When analysing the clinical and pathologic characteristics of the patient cohort by tumour location (Table 5), we found that patients with more distal tumours (sigmoid colon and rectum) trended to be younger males. Additionally, the tumours found in these more distal locations tended to be smaller and BRAF negative. The more distal mucinous tumours were also much more likely to be microsatellite stable/MMRp. Data on the number of mucinous mismatch repair-deficient tumours associated with Lynch syndrome were not available.
Multivariate Cox regression analysis assessing the risk of death from any cause in a model including age, gender, site, stage, traditional tumour grade, microsatellite instability/mismatch repair status, BRAF mutation status, and size is presented in Table 6. Briefly in multivariate analysis, older age (HR 1.04; 95% CI, 1.01–1.07, P=0.006), stage IV tumours (HR 10.50; 95% CI, 1.84–59.83, P=0.008), and traditional histological high grade (HR 2.66; 95% CI, 1.38–5.12, P=0.003) were associated with worse survival outcomes. In this multivariate model, the survival advantage for mucinous MMRd tumours just failed to reach statistical significance (HR 0.49; 95% CI, 0.23–1.04, P=0.062).
Discussion
In this study, we provide strong empirical support for the WHO 2010 premise that microsatellite instability/mismatch repair status is a powerful prognostic factor in mucinous tumours; however, it is clear that traditional cytoarchitectural grade is still prognostically important. The all-cause survival of mucinous MMRd colorectal cancers was similar to non-mucinous low-grade cancers, and in fact the mucinous MMRd patients demonstrated a slightly better 5-year survival, although this was not statistically significant (P=0.181). In contrast, MMRp mucinous colorectal cancers demonstrated worse survival compared with both mucinous MMRd tumours (P=0.023) and non-mucinous low-grade tumours (P=0.018). Although the marginal benefit in 5-year survival of mucinous MMRp colorectal cancers compared with high-grade non-mucinous tumours reached statistical significance (P=0.026), the difference in survival (57 vs 53%) was appreciably smaller when compared with low-grade non-mucinous tumours (67%) and mucinous MSI tumours (73%). Put simply, and as summarized in Figure 4, the overall survival curve of mucinous MMRd colorectal cancer was similar to that of non-mucinous low-grade carcinomas, whereas the survival curves of mucinous MMRp colorectal cancer were similar to that of high-grade non-mucinous colorectal cancers. That is, our data support the approach that mucinous MMRd/MSI colorectal cancers behave similarly to low-grade non-mucinous colorectal cancers and mucinous MMRp/MSS colorectal cancers behave similarly to high-grade non-mucinous colorectal cancers.
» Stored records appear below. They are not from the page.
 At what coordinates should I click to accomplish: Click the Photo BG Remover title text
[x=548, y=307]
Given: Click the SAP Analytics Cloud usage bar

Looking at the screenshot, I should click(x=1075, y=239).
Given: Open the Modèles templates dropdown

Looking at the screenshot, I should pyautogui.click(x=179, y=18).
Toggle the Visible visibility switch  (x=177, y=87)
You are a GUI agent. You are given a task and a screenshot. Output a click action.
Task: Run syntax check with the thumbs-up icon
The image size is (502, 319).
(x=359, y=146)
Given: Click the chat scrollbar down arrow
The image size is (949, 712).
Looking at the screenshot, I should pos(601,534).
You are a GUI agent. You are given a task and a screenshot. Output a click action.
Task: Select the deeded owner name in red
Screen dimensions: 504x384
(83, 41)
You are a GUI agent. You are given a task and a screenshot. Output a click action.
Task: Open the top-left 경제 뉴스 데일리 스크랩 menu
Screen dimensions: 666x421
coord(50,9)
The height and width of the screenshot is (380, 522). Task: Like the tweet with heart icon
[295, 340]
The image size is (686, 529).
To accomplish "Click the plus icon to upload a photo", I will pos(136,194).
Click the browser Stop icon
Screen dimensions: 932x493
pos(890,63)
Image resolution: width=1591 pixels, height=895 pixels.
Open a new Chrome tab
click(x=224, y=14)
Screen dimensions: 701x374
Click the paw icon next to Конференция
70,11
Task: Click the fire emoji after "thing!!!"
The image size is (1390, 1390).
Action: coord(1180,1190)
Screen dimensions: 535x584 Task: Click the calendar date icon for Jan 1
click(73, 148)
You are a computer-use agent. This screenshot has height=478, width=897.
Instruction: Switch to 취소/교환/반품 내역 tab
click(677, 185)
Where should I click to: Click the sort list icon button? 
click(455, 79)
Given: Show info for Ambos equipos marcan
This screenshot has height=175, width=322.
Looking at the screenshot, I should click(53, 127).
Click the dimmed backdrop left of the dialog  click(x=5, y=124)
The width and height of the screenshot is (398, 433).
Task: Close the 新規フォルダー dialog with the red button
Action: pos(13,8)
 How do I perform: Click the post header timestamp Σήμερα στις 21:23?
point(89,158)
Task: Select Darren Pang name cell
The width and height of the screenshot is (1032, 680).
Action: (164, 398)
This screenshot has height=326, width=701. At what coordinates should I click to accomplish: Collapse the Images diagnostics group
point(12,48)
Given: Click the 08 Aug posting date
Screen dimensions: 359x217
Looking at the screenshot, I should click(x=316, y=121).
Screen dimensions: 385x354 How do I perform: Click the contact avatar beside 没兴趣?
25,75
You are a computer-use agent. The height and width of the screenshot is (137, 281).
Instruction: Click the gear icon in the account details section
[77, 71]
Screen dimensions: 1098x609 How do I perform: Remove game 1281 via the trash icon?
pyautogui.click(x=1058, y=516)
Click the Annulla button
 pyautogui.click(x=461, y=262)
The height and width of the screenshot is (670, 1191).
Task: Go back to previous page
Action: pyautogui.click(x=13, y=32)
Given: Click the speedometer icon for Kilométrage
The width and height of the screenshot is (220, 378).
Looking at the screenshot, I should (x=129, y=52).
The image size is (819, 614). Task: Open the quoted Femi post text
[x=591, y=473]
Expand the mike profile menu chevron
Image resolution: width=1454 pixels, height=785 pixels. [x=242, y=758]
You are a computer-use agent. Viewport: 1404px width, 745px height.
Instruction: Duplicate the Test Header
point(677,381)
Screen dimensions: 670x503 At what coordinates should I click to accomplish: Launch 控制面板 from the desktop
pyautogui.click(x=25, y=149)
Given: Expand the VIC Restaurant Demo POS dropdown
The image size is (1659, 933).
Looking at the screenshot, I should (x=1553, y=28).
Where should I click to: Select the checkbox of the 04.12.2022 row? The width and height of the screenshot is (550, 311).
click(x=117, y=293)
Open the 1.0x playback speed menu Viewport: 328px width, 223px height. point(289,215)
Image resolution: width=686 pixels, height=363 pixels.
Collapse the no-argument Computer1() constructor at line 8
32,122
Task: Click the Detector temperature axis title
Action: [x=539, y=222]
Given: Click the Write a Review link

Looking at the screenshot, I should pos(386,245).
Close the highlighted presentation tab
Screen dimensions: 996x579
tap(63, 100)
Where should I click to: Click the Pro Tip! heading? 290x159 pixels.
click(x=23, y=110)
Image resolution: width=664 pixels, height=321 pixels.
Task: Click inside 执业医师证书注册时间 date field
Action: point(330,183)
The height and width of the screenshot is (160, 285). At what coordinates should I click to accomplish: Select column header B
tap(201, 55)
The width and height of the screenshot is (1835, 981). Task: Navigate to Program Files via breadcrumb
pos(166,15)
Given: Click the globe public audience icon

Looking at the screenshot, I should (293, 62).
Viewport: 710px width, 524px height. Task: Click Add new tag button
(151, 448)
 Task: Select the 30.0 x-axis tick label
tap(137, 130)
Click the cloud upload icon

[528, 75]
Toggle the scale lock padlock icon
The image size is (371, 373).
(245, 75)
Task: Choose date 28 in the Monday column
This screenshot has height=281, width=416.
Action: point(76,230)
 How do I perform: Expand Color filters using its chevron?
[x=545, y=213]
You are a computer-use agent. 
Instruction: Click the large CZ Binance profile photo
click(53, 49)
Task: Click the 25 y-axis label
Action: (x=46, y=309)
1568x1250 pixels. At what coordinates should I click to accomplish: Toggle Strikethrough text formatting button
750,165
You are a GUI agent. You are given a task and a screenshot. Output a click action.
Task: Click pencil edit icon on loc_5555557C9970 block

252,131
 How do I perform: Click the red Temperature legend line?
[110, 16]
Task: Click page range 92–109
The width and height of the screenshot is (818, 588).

However, we note that in multivariate analysis, conventional histological high grade was still associated with worse overall survival (HR 2.66; 95% CI, 1.38–5.12, P=0.003) whereas the worse survival associated with MSS/MMRp status just failed to reach statistical significance (0=0.062) when grade was included in the model. Therefore, we believe that there is still a role for conventional grading in mucinous colorectal carcinomas in addition to risk stratification on the basis of MSI/MMR status. That is, it is probably simplistic to grade mucinous colorectal cancers exclusively on the basis of microsatellite instability/mismatch repair status while ignoring cytoarchitectural features which are still highly prognostically significant.
In our study 36% of mucinous tumours demonstrated MMRd, which is in keeping with previous studies reporting ranges from 29 to 42%5, 6 and suggests that our cohort is representative of mucinous colorectal cancers. Given that there is increasing evidence the BRAFV600E mutant microsatellite stable tumours are a particularly poor prognostic group,22, 23, 24, 25, 26, 27, 28 we attempted to further stratify mucinous MMRp tumours on the basis of BRAF status. Interestingly, and perhaps unexpectedly, we found similar 5-year survival rates for BRAF wild type (57%) and BRAFV600E mutant (51%) MMRp mucinous colorectal cancers (P=0.610). That is, our findings suggest that mucinous MMRp tumours are aggressive regardless of BRAF status.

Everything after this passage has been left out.